Why I’ve Found Physical Activity is So Important

A blog from Richard Ballantyne, British Ports Association  

Richard BallantyneFollowing the pandemic I’ve reflected, and in my non-expert opinion, I would suggest people can broadly be split into two categories based on their behaviour. The first, spent little time exercising, instead they worked or relaxed at home for want of being able to leave the house. The second, used the opportunity to exercise at home or when permitted, take lengthy walks, jogs or bike rides about their neighbourhood. Unfortunately, I fall within the first demographic, and it also turned into an incredibly busy time workwise, which may explain why I, and many others like me, experienced a decline in happiness. It also explains why my suit is now rather tight! 

While the importance of physical activity has been well-established, recent studies have been published emphasising the debilitating effect enforced indolence has had on the nation’s mental health. There were approximately 4.3 million referrals for conditions such as depression and anxiety in 2021 (2). This constitutes a mental health crisis in the UK, but could something as simple as exercise really help? And for those who have little time in the day to go to the gym or for a walk, what options are available? 

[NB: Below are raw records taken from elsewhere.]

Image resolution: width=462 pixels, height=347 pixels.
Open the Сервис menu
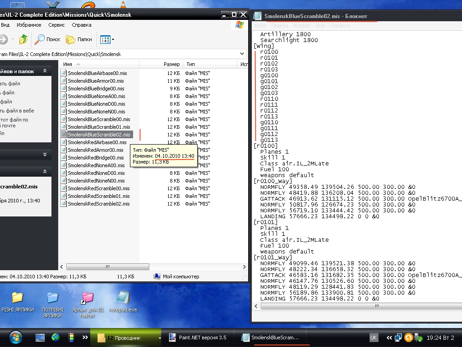[56, 25]
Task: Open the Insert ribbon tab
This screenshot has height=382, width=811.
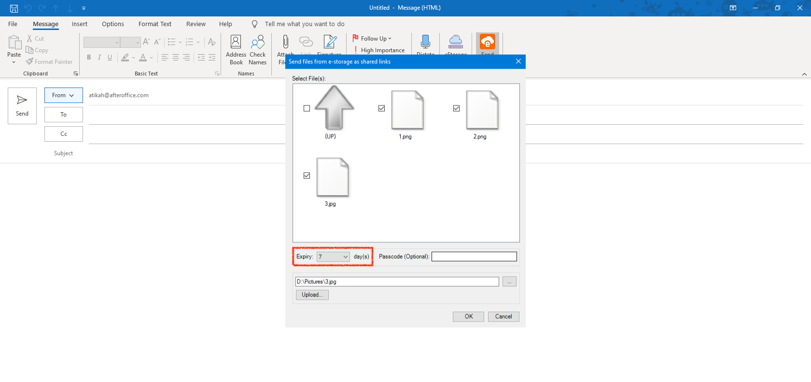Action: [80, 24]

According to the World Health Organisation, approximately 23% of adults (and an unsurprising 81% of adolescents) fail to meet their recommendations for physical activity in order to maintain their health (1). Keeping active is likely to extend your lifespan, and aerobic exercise increases blood circulation, which, as I understand, impacts the hypothalamic, pituitary, and adrenal glands. These glands interact with important areas of the brain that regulate how we react to certain stimuli. For example, the hippocampus plays an important part in memory formation, mood, and motivation while the amygdala generates fear in response to stress. This explains why exercise alleviates symptoms such as low self-esteem, stress, and anxiety (3). 

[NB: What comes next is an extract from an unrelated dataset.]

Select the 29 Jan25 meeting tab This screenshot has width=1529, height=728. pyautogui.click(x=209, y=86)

There is also much evidence to suggest that neglecting mental health in favour of physical fitness, can be detrimental to both. According to the Centre for Disease Control, unregulated stress, depression, and PTSD can increase your heart rate and levels of cortisol, which, over time, can lead to calcium build-up in your arteries. If left untreated, this build can lead to heart and metabolic diseases which could prove potentially fatal (4). It seems obvious then, to take care of both body and mind, in order to avoid a dangerous cycle of mental and physical disorders.  

However, that is often easier said than done. Modern life is not always designed with physical activity in mind, with many people, me included, often preferring to spend what little free time they have relaxing, rather than pumping iron. The NHS suggests that adults between the ages of 19 and 64 find time for 150 minutes of moderate exercise a week, spread out over four to five days. This includes walking, tennis, or even just pushing a lawn mower around. For those with children, the NHS also suggests walking them to school and back, or breaking the 150 minutes up into ten-minute routines that can be scattered throughout the week.  

Few people enjoy physical activity, otherwise gyms wouldn’t make half their annual membership sales in January. However, it has become more evident in recent years just how critical it is for wellbeing, your brain is not independent of your body, and vice versa. It takes a whole-body approach to alleviate poor mental health. And as with anything, the better your mental health, the better you perform at work, as well as in your personal life.